Eine schöne Möglichkeit der Annäherung an Genie ist die Vermenschlichung. Ein Meister mehrerer Techniken dieser Methode ist der 1938 in Göppingen geborene Berliner Zeichner und Autor F.W. Bernstein. Der Mitbegründer der "Neuen Frankfurter Schule" trotzte schon in der Pardon-Einlage "Welt im Spiegel - WimS" jeglichem Tabu: Ob Goethe, Picasso, Einstein oder Jesus, keine überhöhte Vorstellung und Verblendung war vor der Kritik des absurden Humors gefeit.
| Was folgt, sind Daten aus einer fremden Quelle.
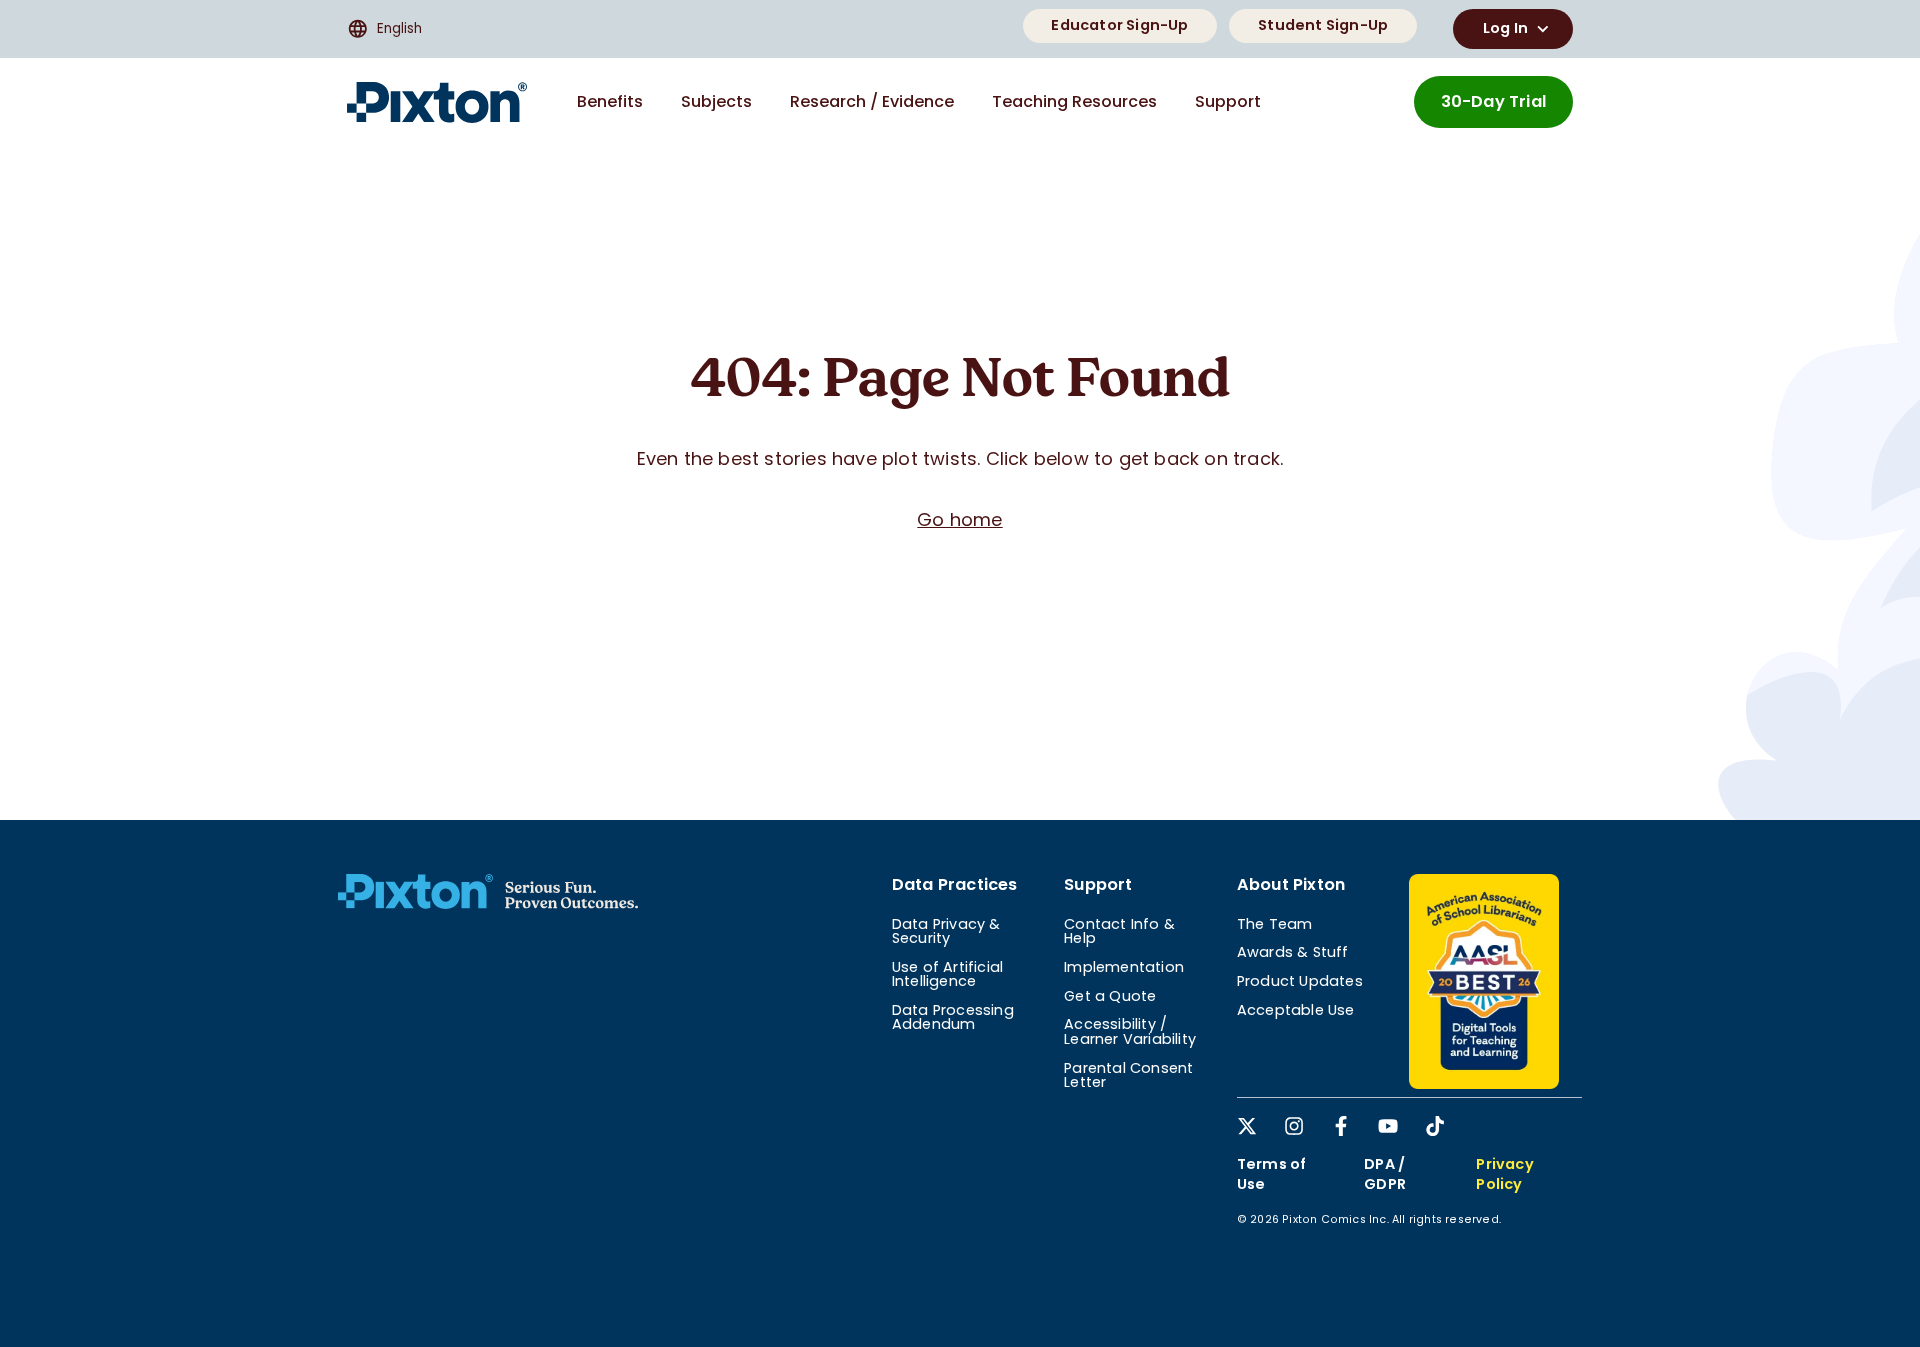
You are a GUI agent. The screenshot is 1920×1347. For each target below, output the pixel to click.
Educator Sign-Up (1119, 25)
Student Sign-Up (1323, 25)
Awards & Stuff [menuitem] (1293, 952)
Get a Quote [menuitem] (1110, 996)
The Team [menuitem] (1275, 924)
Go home (959, 519)
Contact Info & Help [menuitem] (1119, 931)
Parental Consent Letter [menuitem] (1128, 1075)
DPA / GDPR (1385, 1174)
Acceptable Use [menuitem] (1296, 1010)
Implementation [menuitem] (1124, 967)
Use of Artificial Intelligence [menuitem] (947, 974)
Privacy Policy (1504, 1174)
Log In (1505, 28)
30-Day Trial (1493, 101)
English (399, 28)
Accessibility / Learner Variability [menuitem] (1130, 1031)
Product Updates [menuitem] (1300, 981)
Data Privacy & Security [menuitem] (946, 931)
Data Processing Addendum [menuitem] (953, 1017)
Unter den sechs Augen von F. W. Bernstein, Robert Gernhardt und F. K. Waechter wurde jede Kultur-Tat wieder zu dem, was sie ursprünglich war: Menschenwerk. Und als Ausdruck des Menschenwerks wurden auch die unterschiedlichsten Aspekte des Genies betrachtet. Die Methode, 1982 im Goethe-Lesebuch von F. W. Bernstein und Eckhard Henscheid breit demonstriert, steigerte geradezu die außerordentliche Vielfalt und Wirkkraft Goethes und seiner Werke (vgl. literaturkritik.de 1999-04-23.html). Das Buch ist eine Sammlung faszinierender Beiträge von und zu Goethe, die die beiden Herausgeber allein unter dem Aspekt der Komik und Komikrezeption ausgewählt haben. Ob Witz, Erzählung, Parodie, Karikatur oder Interpretation: Jeder Beitrag mag zwar Goethe nur aus diesem Sichtwinkel beschreiben, aber das Lesebuch ist das vollkommenste Plädoyer für unseren Olympier, der zugleich Genie ist und Angsthase, Beamter und Witzfigur.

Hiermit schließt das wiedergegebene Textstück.